MaixPy #2: Maixduino Pulse Width Modulation (PWM) -

March 30, 2022 Tiago Maixduino Series

MaixPy #2: Maixduino Pulse Width Modulation (PWM)

Table of Contents

Servo control is a method of controlling servos by sending to the servo a PWM (pulse-width modulation). The parameters for the pulses are the minimal pulse width, the maximal pulse width, and the repetition rate. Given the rotation constraints of the servo, neutral is defined to be the center of rotation. Different servos will have different constraints on their rotation, but the neutral position is always around 1.5 milliseconds (ms) pulse width. [1]

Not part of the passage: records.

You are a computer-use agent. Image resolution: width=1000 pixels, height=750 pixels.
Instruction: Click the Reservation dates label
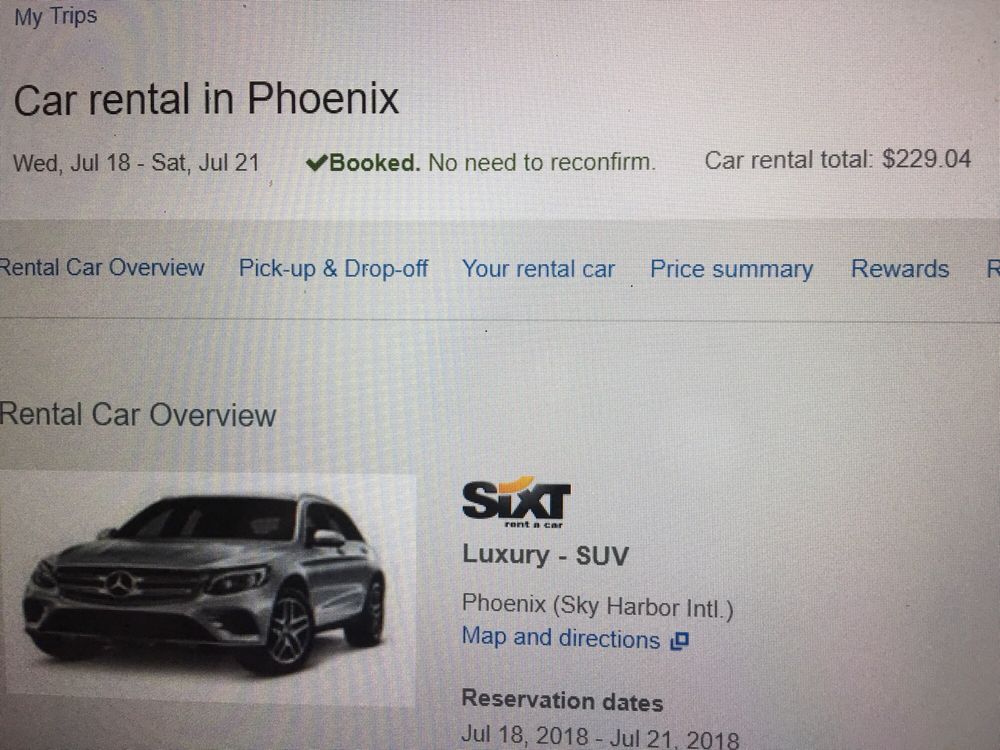[x=562, y=700]
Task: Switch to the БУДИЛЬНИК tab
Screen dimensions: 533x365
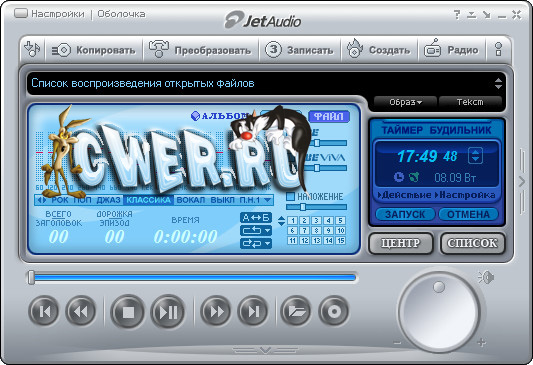Action: [x=460, y=130]
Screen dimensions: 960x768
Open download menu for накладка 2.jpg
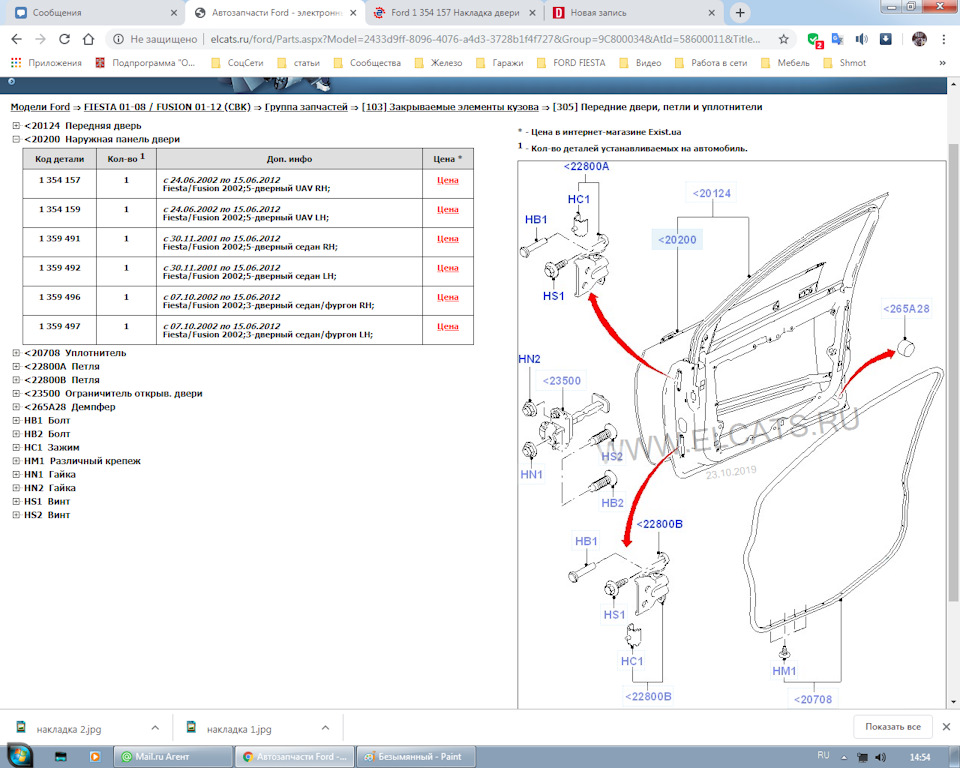coord(155,727)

In this tutorial, I am going to talk about the PWM function of the Maixduino and do two experiments. One uses an LED and the other uses a small servo motor.

MaixPy #1: Maixduino First Steps

What Will We Need

Maixduino development board: https://s.click.aliexpress.com/e/_DBd6fTF
LED circuit (Link here for the other Maixduino tutorial)
Tower Pro SG90 Servo or similar: https://s.click.aliexpress.com/e/_Dmg68rn
External power supply and some jumper wires

MaixPy IDE: https://www.edgemicrotech.com/maixpy-1-maixduino-first-steps/

Maixduino Servo Functions

To use the PWM with the Maixduino, we have to use a Timer and the PWM contructor function. There are 3 timers, and each timer has 4 channels to a maximum of 12 PWM waveforms generated simultaneously.

1#: First, we have to import the PWM and Timer modules:

from machine import Timer,PWM

2# Second, we have to create a Timer and PWM constructors:

tim = Timer(Timer.TIMER0, Timer.CHANNEL0, mode=Timer.MODE_PWM)

tim: Name of the contructor to be called in the PWM function
TIMER0: Available timers from TIMER0 to TIMER3
CHANNEL0: Available Channels from CHANNEL0 to CHANNEL4
Timer Modes: There are three modes of PWM
MODE_ONE_SHOT: Timer runs only once (callback once)
MODE_PERIODIC: Timer always runs (continuous callback)
MODE_PWM: The timer is not used as a callback function to generate PWM

ch = PWM(tim, freq=50, duty=50, pin=boad_info.LED_G)

ch: Name of the PWM function
tim: Each PWM relies on a Timer to generate the waveforms, so the Timer object as to be called
freq: PWM waveform frequency
duty :PWM duty cycle in percentage (%)
pin=boad_info.LED_G :PWM output pin

Maixduino PWM LED

The next code creates a pulsating LED brightness. First, it starts with 0% and goes to 100%. After the judgment is made, it starts reducing the intensity from 100% to 0%, and this goes on indefinitely.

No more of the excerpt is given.